The Provincetown results were linked to big gatherings, but Wisconsin didn’t have similar activity, suggesting that small household gatherings could also help Delta to spread, Friedrich says.

Different biology

In Houston, Texas, where a Houston Methodist Hospital team has been sequencing and logging SARS-CoV-2 variants for almost every COVID-19 case in the hospital system, about 17% of Delta cases are in vaccinated people since March 2021, nearly three times the rate of breakthrough infections compared with all other variants combined. Patients with Delta SARS-CoV-2 also stayed in hospital slightly longer than did people infected with other variants. “There’s potentially a slightly different biology to the infection,” says James Musser, a molecular pathologist and director of the hospital’s Center for Molecular and Translational Human Infectious Diseases Research. His team found that Ct levels were similar in vaccinated and unvaccinated people3.

However, vaccinated people with Delta might remain infectious for a shorter period, according to researchers in Singapore who tracked viral loads for each day of COVID-19 infection among people who had and hadn’t been vaccinated. Delta viral loads were similar for both groups for the first week of infection, but dropped quickly after day 7 in vaccinated people4. “Given the high virus levels seen in the first week of illness with Delta, measures such as masks and hand hygiene which can reduce transmission are important for everyone, regardless of vaccination status,” says co-author Barnaby Young, an infectious-disease clinician at the National Centre for Infectious Diseases in Singapore.

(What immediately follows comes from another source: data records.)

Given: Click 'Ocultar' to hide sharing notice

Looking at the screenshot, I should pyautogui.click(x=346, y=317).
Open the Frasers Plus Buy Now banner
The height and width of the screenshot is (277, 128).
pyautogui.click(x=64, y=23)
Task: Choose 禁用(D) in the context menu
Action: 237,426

One massive analysis of Delta transmission comes from the UK REACT-1 programme, led by a team at Imperial College London, which tests more than 100,000 UK volunteers every few weeks. The team ran Ct analyses for samples received in May, June and July, when Delta was rapidly replacing other variants to become the dominant driver of COVID-19 in the country. The results suggested that among people testing positive, those who had been vaccinated had a lower viral load on average than did unvaccinated people. Paul Elliott, an epidemiologist at Imperial, says that these results differ from other Ct studies because this study sampled the population at random and included people who tested positive without showing symptoms.

These findings — along with an increase in cases in younger people who have not yet received both jabs — underscore the effectiveness of double vaccination against Delta, Elliott says. “We think it’s really, really important to get as many people double vaccinated, and particularly those younger groups, as soon as possible.”